Les liens vers les autres participants sont chez  Olivia

 

   

 

Jean Michel, Jean Miche les belles Miches pour la presse, virevoltait devant son plan de travail, concentré. Ses gestes d’une grande amplitude valaient à eux seuls le détour : on aurait dit une chorégraphie à mi chemin entre Béjart et Tom Cruise dans « Cocktail »: Sélectionner les ingrédients, râper les légumes, écosser les petits pois à la vitesse d’une mitrailleuse, secouer la poêle où les oignons rissolaient, remuer les marmites. Presque une randonnée entre les plaques, le four, le plan de travail, tout cela en donnant une impression de méthode et d’improvisation mélangée.
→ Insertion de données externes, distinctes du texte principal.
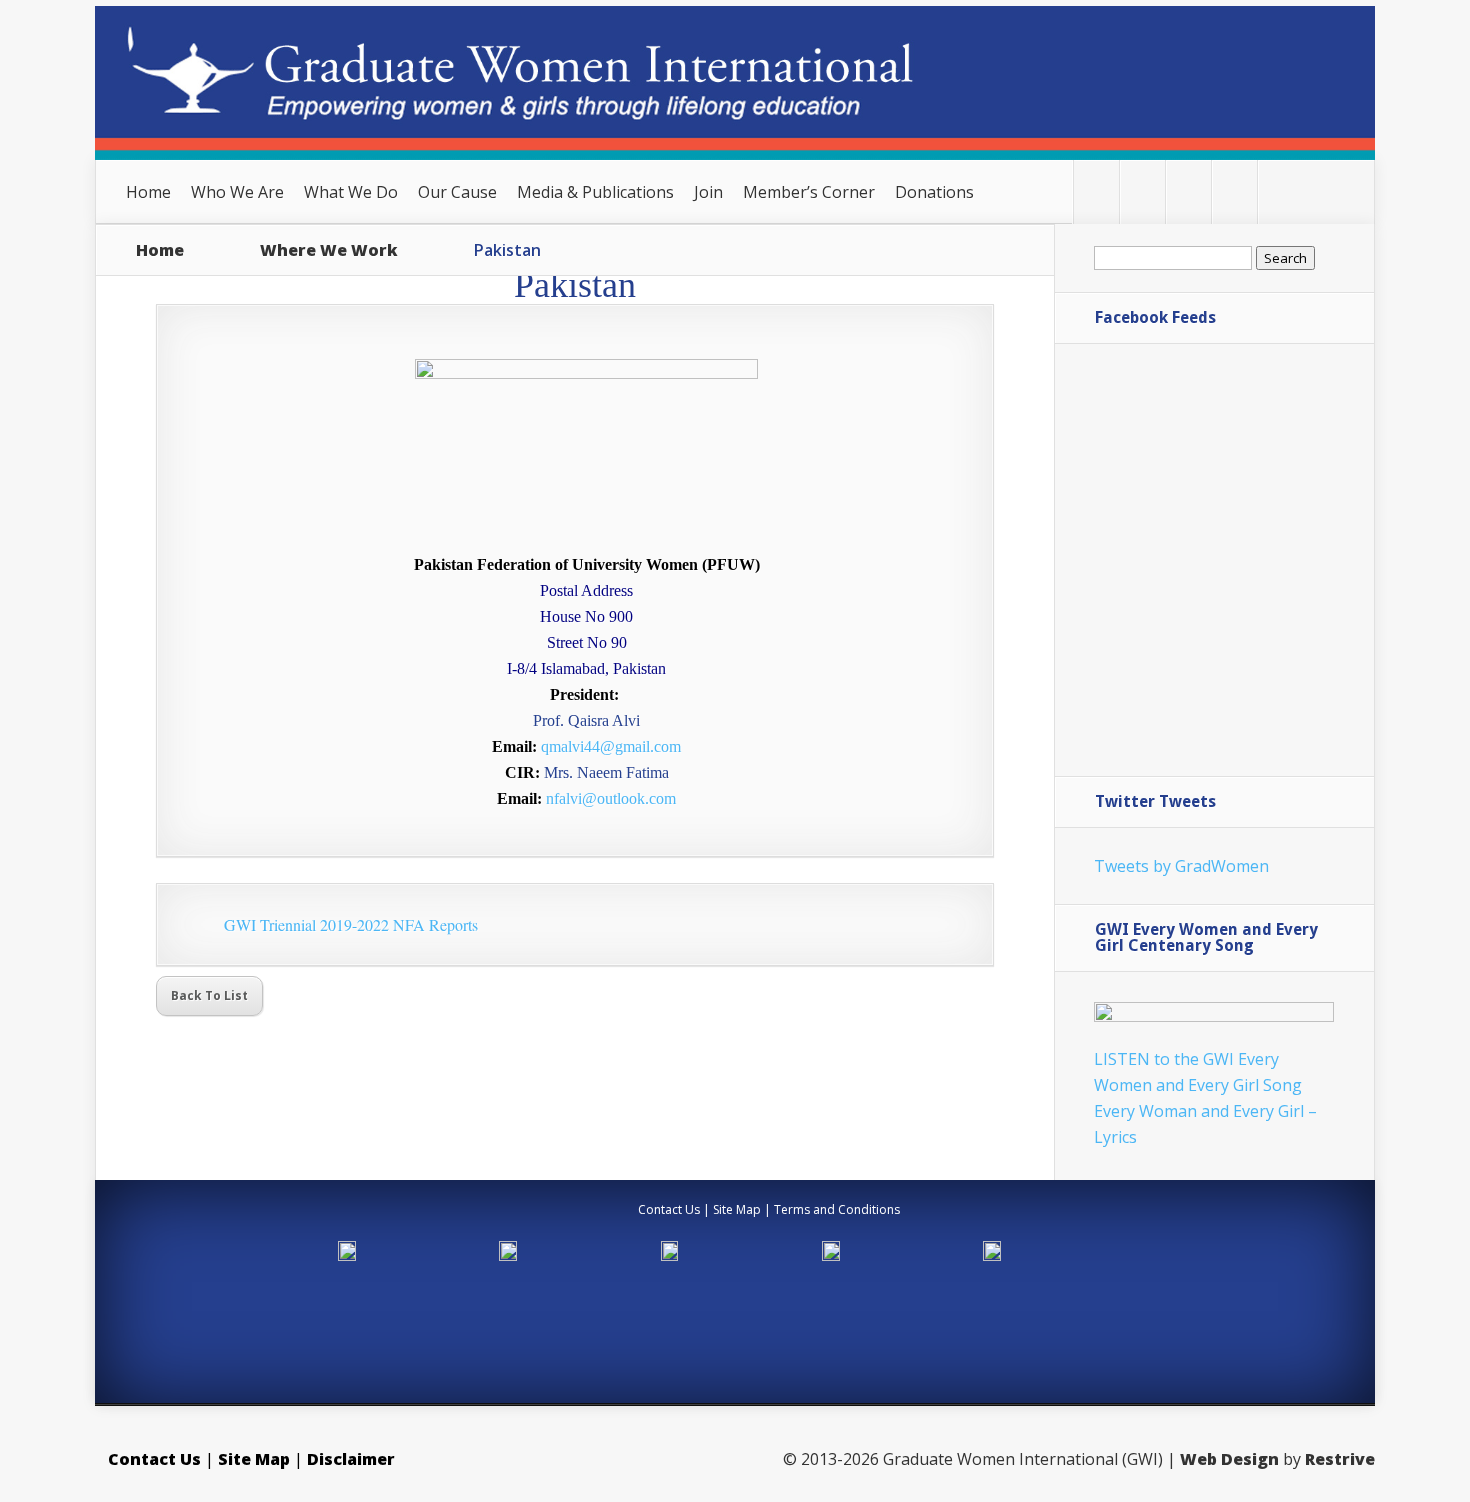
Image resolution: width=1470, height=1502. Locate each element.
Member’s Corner (809, 192)
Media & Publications (595, 192)
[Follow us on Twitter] (1096, 192)
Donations (934, 192)
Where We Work (329, 250)
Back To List (209, 995)
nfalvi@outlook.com (611, 798)
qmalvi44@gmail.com (611, 746)
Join (708, 192)
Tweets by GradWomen (1181, 866)
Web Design (1229, 1459)
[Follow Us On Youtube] (1234, 192)
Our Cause (457, 192)
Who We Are (237, 192)
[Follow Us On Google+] (1188, 192)
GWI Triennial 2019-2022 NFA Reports (351, 924)
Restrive (1340, 1459)
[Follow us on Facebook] (1142, 192)
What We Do (351, 192)
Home (148, 192)
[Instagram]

Arriver en finale : Jean Michel en rêvait depuis des mois, c’était plus qu’un espoir, , une revanche sur son enfance dramatique. Orphelin à 5 ans, élevé par une tante vieillissante qui n’avait que peu de temps à lui consacrer. Cette tante, stricte, sévère, toujours droite comme un I, comme engoncée dans une armature, le punissait sévèrement à la moindre incartade mais surtout ne lui adressait jamais ni encouragements ni compliments.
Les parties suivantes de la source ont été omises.